By this summer, millions of people in the UK will be made redundant. They will be in arrears on their housing and eviction notices will start to be served.
Rentier capitalism all over the world has seen cities turned into dystopian cradles of chrome and glass penisies reaching violently into the sky, surrounded by an army of cranes, as the need for the world’s wealthy to park their money into buy-to-leave empty luxury apartments.
Local and national politicians of all colours have birthed these dystopian cities and band-aided the broken housing system, and opened the door to landlordism in the name of profit and a glittering new building for the council HQ.
The worst of these politicians have undoubtedly been of the Labour hue – working class people are more likely to live in an area with a Labour council, a Labour mayor, and a Labour MP. Yet these very same working class people are also more likely to be in desperate need of affordable housing.

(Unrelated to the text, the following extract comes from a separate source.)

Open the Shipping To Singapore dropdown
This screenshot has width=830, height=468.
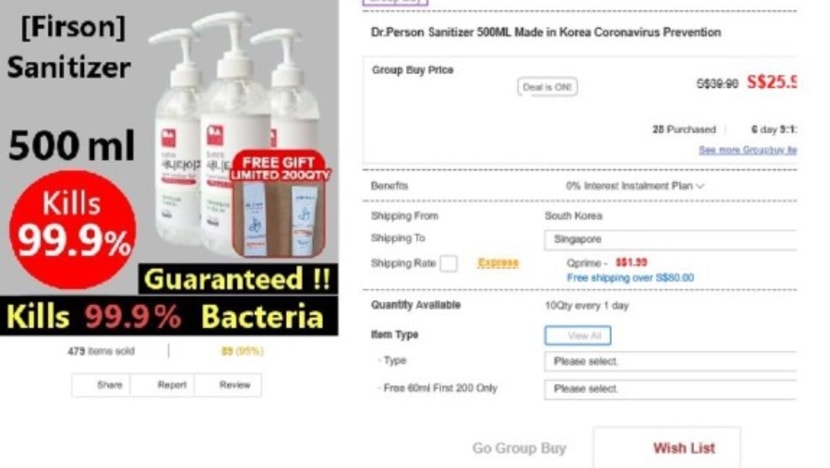click(670, 239)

But Labour-run cities, like London, Manchester, Liverpool, and Nottingham that are Labour politician-saturated, have rolled out the red carpet for those property developers, landlordism and rentier capitalism. And now they have the gall to call for a rent strike?

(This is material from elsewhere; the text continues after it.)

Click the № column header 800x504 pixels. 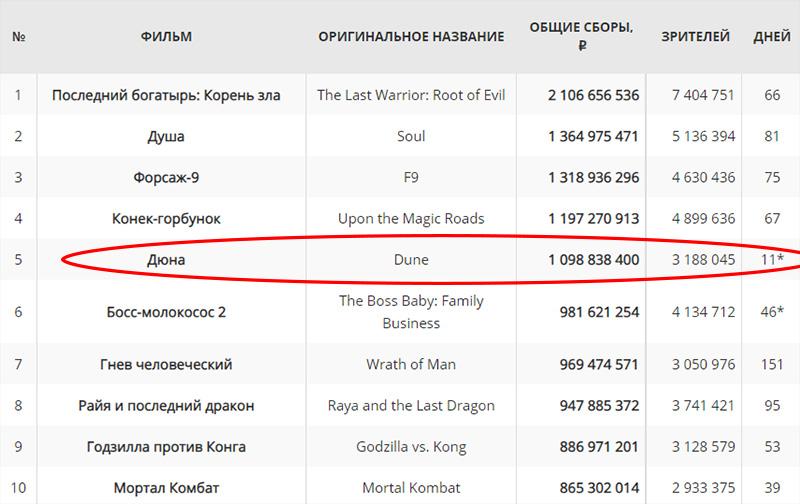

I know that rent strikes have worked for working class people in the past. In 1915, women led a strike in Glasgow that was successful, holding meetings, standing on picket lines, campaigning against local politicians, and physically preventing evictions from taking place. It led to rent controls across Britain that endured until Thatcher came along.
But I am extremely nervous now about the calls for rent strikes. Do we have a solid movement to ensure that when people can’t pay their rent and the bailiffs move in, that there will be enough people to physically stop these bullies and the police from evicting a family? Sadly, I know we haven’t.
I have been a housing campaigner for many years, and I have sat in courtrooms with desperate families with small children begging judges not to allow a landlord to throw them onto the streets. I have sat in meetings with mothers at the housing office as the official explains to her that if she doesn’t take the privately rented property 300 miles away that the council has sourced for her – then her children will be taken immediately into care.
These are heartbreaking and harrowing situations. The fear of homelessness, of families being broken up, have always been real to working class people.
In theory, I know we need a rent strike – the housing market, landlordism, and rentier capitalism needs to be shaken from its greedy roots – but I will not risk working class families and children being split up and forced onto the streets while we have no movement that can protect them.